WHAT IS NEEDED. Below are the records; collect from them each line containing the string "Regional".

________

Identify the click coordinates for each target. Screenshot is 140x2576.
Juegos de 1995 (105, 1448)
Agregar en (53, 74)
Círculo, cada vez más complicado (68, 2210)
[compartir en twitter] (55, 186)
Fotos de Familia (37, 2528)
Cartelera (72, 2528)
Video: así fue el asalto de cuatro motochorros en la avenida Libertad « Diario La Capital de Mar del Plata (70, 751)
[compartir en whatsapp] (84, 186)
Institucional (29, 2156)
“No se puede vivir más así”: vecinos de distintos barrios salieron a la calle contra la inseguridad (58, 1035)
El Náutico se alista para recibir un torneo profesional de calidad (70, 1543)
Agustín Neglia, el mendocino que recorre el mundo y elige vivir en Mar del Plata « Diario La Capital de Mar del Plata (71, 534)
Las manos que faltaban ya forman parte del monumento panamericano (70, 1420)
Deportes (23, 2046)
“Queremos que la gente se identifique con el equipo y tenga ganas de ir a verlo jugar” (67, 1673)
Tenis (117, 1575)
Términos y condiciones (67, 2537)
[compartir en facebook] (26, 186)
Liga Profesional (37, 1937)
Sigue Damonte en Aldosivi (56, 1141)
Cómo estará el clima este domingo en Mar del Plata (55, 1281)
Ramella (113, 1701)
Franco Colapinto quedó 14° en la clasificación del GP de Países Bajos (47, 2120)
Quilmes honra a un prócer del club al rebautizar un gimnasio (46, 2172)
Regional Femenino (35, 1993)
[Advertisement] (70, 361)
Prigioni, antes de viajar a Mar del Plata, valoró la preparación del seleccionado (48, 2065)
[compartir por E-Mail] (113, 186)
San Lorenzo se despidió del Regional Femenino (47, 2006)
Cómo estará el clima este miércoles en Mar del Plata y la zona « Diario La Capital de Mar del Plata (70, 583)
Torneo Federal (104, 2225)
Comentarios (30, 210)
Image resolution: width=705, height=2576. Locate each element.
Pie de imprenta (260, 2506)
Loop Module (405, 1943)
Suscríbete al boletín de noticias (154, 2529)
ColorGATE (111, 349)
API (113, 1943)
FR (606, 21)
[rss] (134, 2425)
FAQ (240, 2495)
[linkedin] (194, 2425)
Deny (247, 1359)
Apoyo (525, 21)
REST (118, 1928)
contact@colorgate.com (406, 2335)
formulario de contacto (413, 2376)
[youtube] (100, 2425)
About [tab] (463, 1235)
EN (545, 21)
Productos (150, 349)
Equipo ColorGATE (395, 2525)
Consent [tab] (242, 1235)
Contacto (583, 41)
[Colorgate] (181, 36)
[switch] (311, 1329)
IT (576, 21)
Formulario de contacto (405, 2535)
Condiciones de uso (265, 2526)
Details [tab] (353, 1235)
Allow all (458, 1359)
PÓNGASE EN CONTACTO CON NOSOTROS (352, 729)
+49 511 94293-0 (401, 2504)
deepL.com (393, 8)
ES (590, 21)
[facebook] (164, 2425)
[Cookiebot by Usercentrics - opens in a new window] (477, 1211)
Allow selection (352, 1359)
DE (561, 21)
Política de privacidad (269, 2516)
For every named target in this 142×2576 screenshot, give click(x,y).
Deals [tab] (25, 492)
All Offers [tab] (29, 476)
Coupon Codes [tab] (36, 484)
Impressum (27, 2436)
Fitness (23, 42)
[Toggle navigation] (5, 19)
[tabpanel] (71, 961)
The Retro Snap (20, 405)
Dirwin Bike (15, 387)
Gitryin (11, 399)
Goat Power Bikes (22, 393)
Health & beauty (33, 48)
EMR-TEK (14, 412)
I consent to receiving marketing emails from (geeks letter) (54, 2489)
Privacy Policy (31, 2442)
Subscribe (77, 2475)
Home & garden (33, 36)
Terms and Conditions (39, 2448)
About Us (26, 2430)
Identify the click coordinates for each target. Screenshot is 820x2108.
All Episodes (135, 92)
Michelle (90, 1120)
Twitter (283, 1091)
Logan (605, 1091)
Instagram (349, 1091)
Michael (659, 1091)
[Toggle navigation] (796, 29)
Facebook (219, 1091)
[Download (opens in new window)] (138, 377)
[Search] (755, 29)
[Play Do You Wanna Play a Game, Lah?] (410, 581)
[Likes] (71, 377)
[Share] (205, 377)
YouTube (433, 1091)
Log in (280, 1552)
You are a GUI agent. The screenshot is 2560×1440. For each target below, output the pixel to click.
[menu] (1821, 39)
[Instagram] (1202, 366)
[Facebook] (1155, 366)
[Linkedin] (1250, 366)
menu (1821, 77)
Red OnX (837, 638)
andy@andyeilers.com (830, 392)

________

ANSWER BOX.
Regional Femenino (35, 1993)
San Lorenzo se despidió del Regional Femenino (47, 2006)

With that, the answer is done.